2. Start with the temporary exhibitions
Do you feel like most art museums all have the same type of works on display? The chronological art history-walk from ancient Greek sculptures to 19th century landscapes to modern installations? Try starting your visit with the temporary exhibitions. This is where the art museum presents the topics related to their collection. The art is presented with a different angle or theme than just its style and place in art history. If you’re visiting a large museum or a museum you’ve never been to before, it might be exhausting to walk through both the permanent collection and the temporary exhibitions. If you go the other way around – looking at the temporary exhibitions first, you’ll have more energy to engage in the theme or concept on a display.

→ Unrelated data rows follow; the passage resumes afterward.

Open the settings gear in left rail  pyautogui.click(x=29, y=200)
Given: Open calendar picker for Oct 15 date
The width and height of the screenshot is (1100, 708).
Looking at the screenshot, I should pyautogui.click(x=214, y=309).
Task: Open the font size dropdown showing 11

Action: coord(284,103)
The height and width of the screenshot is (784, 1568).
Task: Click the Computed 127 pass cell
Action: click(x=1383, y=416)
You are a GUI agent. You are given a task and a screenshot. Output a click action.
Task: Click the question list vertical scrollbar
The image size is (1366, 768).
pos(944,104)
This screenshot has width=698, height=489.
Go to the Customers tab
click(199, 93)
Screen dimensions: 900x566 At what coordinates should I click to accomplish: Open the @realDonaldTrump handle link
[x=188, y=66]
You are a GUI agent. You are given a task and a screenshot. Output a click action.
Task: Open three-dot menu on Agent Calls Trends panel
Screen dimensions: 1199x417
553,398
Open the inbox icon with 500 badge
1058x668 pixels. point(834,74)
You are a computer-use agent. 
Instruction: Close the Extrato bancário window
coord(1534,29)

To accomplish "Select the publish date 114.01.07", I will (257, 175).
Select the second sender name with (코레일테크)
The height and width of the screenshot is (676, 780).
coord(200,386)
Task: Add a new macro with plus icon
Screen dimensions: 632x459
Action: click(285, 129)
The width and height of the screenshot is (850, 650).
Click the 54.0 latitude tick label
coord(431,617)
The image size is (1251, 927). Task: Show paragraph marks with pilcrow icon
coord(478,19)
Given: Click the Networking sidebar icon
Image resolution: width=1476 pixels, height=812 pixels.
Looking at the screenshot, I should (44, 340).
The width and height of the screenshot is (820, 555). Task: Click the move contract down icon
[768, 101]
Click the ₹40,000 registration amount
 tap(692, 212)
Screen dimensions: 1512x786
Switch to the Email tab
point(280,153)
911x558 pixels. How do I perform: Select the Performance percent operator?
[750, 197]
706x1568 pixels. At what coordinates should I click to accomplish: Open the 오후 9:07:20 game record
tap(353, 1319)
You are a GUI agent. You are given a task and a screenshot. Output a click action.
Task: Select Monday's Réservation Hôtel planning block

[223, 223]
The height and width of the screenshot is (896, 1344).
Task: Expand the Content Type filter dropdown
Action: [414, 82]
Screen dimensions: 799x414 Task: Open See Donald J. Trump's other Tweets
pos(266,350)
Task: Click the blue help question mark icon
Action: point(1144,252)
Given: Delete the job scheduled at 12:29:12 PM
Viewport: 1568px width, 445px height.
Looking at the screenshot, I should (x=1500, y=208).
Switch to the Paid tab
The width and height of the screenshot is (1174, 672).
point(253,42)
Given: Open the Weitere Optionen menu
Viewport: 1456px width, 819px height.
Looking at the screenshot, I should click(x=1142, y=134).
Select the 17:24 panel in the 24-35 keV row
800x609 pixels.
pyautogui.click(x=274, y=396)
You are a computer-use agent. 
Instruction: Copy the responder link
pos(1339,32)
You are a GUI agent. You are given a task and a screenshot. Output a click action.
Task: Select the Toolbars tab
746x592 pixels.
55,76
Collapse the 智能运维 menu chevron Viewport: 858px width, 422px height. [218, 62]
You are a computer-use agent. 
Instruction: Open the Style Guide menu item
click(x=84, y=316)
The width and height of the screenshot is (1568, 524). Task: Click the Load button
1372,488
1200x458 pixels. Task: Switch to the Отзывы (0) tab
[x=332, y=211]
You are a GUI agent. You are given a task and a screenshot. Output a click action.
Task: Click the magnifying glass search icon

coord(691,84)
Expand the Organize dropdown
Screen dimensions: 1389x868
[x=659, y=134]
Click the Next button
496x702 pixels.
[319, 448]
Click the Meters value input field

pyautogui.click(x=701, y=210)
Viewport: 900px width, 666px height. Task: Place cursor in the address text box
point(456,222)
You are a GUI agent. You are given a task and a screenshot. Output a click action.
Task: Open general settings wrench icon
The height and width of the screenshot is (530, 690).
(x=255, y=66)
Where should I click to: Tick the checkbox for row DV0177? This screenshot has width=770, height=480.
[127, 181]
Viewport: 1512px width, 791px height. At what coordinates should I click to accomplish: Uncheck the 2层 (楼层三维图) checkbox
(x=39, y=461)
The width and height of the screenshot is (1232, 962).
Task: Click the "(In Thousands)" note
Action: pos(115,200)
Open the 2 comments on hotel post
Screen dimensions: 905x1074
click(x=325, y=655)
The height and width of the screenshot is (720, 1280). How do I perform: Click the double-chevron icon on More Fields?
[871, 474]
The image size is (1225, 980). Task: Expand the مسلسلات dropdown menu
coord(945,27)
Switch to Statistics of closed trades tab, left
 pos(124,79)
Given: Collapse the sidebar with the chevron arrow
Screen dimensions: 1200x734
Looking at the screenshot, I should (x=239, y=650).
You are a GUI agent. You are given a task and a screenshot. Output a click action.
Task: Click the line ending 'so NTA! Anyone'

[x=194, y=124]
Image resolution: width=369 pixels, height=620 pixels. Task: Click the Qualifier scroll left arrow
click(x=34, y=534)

3. Look at the architecture
Try to look at the museum website before your visit, or find a flyer about the architecture at the venue – there might be more calling for your attention than just the art. Whether it’s an old romantic castle, a 19th century brick building or a modernist white cement cube the museum building can hold history and an architectural concept to compliment the collection or exhibition program. Some museums build interiors to match the works or artifacts – French salons in pastel colors with the Rococo paintings and dark brick walls with a lowered ceiling with the works and artifacts from the middle ages. The curators put a lot of time into placing the works. The style, shape, light, and feel of the gallery are important factors in our perception of the works.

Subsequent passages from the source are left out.